Limitations — what this calculator does NOT do

  • It cannot diagnose a viable pregnancy, miscarriage, or ectopic pregnancy. Only serial monitoring plus ultrasound can.
  • It cannot detect twins or determine gestational age.
  • An ectopic pregnancy can show a normal-looking rise — symptoms (pain, dizziness, bleeding) must never be dismissed because numbers "look fine".
  • Lab assays differ; always compare values from the same lab where possible.

Sources

  • Barnhart KT, et al. Symptomatic patients with an early viable intrauterine pregnancy: hCG curves redefined. Obstetrics & Gynecology. 2004.
  • Barnhart KT, et al. Decline of serum hCG and spontaneous complete abortion. Fertility and Sterility. 2004.
  • American College of Obstetricians and Gynecologists. Practice Bulletin on Tubal Ectopic Pregnancy.
  • Society for Maternal-Fetal Medicine — guidance on early pregnancy assessment.

See our methodology. This calculator is not a substitute for medical advice — read the medical disclaimer.

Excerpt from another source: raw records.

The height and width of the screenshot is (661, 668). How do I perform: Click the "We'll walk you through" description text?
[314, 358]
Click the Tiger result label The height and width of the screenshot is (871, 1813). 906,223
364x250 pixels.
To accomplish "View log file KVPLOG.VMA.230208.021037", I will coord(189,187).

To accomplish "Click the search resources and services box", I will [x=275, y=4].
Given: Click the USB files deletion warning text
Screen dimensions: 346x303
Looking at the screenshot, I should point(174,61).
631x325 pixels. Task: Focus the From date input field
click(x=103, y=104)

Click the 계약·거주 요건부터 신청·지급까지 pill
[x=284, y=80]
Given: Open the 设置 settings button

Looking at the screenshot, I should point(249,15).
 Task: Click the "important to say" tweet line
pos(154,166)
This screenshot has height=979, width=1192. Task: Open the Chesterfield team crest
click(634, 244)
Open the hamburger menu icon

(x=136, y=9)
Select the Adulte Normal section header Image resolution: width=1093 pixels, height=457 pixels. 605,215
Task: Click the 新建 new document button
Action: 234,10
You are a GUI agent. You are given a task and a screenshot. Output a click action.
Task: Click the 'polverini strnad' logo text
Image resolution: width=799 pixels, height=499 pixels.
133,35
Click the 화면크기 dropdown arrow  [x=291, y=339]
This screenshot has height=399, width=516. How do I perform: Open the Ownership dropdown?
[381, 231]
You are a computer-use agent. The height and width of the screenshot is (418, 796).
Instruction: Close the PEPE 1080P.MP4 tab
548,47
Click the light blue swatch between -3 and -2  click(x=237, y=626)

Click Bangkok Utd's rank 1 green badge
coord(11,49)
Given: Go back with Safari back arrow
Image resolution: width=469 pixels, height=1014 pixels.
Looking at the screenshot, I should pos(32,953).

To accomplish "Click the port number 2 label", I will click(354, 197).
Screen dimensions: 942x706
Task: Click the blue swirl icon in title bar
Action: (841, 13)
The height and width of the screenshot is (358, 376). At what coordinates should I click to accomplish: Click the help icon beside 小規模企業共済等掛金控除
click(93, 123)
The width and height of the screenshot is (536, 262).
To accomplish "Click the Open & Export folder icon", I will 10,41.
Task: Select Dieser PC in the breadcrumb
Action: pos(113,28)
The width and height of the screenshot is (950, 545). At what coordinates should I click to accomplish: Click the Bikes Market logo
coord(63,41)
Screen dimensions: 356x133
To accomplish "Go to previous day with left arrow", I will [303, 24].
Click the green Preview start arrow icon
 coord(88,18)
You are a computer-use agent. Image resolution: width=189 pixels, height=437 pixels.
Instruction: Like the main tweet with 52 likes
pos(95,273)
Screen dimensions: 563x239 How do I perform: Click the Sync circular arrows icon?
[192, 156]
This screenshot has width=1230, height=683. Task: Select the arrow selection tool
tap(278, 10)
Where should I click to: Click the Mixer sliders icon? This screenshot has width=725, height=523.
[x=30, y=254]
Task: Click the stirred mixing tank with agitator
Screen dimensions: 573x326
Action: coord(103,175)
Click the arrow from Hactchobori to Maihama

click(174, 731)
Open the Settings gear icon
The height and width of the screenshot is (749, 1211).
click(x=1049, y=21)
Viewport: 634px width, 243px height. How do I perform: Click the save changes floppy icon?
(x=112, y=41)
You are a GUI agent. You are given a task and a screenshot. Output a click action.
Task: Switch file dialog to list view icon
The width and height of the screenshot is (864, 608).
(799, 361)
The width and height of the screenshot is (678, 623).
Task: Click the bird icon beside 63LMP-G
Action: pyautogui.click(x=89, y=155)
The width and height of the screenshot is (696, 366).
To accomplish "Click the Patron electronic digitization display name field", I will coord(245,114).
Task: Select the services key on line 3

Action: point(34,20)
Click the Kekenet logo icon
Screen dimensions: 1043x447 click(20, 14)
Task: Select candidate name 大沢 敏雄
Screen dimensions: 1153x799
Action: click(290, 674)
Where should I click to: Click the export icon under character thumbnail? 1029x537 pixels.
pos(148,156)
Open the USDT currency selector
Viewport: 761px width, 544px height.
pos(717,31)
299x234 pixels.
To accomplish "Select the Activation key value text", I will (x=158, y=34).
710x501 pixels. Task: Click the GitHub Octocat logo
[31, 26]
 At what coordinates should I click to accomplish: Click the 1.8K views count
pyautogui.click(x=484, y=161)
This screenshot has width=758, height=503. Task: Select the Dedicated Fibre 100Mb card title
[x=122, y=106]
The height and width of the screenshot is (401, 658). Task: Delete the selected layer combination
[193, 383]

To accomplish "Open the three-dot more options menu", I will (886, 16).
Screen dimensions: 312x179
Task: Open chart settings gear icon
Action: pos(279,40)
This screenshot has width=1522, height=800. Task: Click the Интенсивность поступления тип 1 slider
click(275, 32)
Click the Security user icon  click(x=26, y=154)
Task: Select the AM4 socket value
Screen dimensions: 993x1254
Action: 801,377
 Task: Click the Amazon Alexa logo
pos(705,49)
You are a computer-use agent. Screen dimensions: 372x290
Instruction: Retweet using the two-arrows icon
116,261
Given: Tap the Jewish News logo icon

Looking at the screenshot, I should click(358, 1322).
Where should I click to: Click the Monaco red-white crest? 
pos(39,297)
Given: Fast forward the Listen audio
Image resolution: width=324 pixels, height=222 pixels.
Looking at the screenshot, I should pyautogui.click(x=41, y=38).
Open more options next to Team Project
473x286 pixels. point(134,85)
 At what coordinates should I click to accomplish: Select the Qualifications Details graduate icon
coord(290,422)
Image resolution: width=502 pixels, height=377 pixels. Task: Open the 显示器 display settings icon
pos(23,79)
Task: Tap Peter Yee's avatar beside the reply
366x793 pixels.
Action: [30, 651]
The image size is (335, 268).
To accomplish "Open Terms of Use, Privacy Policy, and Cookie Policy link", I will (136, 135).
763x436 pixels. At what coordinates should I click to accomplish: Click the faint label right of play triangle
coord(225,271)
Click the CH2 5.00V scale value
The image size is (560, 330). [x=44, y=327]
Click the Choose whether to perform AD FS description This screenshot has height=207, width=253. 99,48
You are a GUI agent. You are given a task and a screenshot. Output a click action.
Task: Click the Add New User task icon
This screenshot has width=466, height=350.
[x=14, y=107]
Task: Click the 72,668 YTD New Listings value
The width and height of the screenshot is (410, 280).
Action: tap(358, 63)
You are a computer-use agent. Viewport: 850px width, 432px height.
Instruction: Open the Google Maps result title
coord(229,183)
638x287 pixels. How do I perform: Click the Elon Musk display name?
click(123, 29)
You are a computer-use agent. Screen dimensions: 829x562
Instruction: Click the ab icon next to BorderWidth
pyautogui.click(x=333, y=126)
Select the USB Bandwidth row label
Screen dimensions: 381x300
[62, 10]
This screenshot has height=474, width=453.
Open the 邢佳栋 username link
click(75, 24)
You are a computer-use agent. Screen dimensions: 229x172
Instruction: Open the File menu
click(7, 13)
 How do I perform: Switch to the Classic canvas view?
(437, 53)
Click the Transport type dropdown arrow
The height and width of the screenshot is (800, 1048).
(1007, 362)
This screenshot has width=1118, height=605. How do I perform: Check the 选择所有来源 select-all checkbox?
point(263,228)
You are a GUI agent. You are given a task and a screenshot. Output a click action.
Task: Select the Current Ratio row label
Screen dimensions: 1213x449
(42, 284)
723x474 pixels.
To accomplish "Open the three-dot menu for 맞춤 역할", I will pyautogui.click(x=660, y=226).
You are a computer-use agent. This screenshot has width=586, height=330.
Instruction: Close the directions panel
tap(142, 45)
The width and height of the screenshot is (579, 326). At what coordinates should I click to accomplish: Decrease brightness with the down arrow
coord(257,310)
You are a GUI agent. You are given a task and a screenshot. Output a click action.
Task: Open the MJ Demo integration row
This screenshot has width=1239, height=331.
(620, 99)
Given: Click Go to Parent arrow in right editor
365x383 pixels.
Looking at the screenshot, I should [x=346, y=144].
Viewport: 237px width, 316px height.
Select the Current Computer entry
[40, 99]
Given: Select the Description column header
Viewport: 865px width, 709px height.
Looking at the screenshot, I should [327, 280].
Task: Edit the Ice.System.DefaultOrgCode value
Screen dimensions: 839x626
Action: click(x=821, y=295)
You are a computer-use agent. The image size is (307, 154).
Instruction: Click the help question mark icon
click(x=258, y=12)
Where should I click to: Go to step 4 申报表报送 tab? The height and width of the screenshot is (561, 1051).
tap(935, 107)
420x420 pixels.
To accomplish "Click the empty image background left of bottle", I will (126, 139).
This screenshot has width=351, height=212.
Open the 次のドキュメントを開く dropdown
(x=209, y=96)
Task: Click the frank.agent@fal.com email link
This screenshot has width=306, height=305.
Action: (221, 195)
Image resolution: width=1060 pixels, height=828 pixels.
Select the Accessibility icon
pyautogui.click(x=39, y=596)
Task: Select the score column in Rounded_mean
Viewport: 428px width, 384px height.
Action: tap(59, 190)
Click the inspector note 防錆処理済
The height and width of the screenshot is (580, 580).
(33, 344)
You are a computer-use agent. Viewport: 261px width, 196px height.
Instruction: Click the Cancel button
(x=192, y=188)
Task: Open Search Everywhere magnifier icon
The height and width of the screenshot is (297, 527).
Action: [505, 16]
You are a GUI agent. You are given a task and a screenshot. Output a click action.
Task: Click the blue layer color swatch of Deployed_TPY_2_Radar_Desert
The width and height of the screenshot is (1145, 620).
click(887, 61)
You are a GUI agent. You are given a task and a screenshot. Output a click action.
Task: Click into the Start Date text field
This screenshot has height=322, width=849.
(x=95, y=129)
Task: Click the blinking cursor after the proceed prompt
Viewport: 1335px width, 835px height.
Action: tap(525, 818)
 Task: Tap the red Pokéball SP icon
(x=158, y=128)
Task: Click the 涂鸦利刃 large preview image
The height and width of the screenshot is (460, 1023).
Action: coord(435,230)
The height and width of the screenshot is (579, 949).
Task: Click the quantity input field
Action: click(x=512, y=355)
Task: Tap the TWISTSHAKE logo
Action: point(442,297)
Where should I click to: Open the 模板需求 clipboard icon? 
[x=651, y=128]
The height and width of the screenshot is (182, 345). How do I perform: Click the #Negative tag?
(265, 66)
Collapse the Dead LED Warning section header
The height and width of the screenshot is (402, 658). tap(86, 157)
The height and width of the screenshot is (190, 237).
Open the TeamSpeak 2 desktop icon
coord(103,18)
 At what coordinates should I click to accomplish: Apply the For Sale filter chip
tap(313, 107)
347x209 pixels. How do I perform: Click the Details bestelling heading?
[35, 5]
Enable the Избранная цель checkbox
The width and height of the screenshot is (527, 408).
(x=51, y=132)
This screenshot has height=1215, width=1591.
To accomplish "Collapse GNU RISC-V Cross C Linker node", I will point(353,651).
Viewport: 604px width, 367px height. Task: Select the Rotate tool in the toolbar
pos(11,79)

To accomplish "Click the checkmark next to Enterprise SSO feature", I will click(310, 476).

Frequently asked questions

What is hCG and why is it measured twice?
hCG (human chorionic gonadotropin) is the hormone produced by the developing placenta — it's what pregnancy tests detect. In early pregnancy, a single hCG value means little because the normal range at any given point is enormous. What's informative is the TREND: how the level changes between two blood draws, usually about 48 hours apart.
How is doubling time calculated?
Doubling time = hours between tests × ln(2) / ln(value2 / value1). It's the time the hormone would take to double if it kept rising at the same rate. The calculator also normalises your rise to a standard 48-hour window so it's easy to compare against reference figures.
How fast should hCG rise in early pregnancy?
The classic teaching is that hCG 'doubles every 48–72 hours'. More precisely, research (Barnhart and colleagues) found that in viable intrauterine pregnancies hCG rises by a MINIMUM of about 35% over 48 hours — and the slowest 'normal' rise is slower than a full doubling. So a strong rise that isn't a literal doubling can still be perfectly normal. The doubling pattern holds best while levels are under about 6,000 mIU/mL.
Why does the rise slow down at higher levels?
As hCG climbs above roughly 6,000 mIU/mL, its rate of rise naturally slows — doubling can take 96 hours or more, and that's expected. So a 'long' doubling time at a high starting level is not a concern in the way it might be at a low level. The calculator flags this when your first value is 6,000 or above.
My hCG isn't doubling — does that mean something is wrong?
Not necessarily. A rise slower than doubling can still be normal, especially above 6,000 mIU/mL or near the lower edge of the normal range. But a rise below the ~35%/48h minimum, a plateau, or a fall does need prompt evaluation — it can be associated with early pregnancy loss or ectopic pregnancy. Two numbers can't diagnose this; your provider will combine serial hCG values with ultrasound.
Can hCG levels tell me if it's twins?
Not reliably. While twin pregnancies often have higher hCG on average, the normal ranges overlap so much that hCG alone cannot diagnose twins. Only an ultrasound can confirm a multiple pregnancy.
When should I seek urgent care?
Seek care immediately — regardless of any calculation — if you have one-sided or severe abdominal pain, shoulder-tip pain, dizziness or fainting, or significant vaginal bleeding. These can be signs of ectopic pregnancy, which is a medical emergency. An ectopic pregnancy can sometimes show a normal-looking hCG rise, which is exactly why symptoms must never be ignored.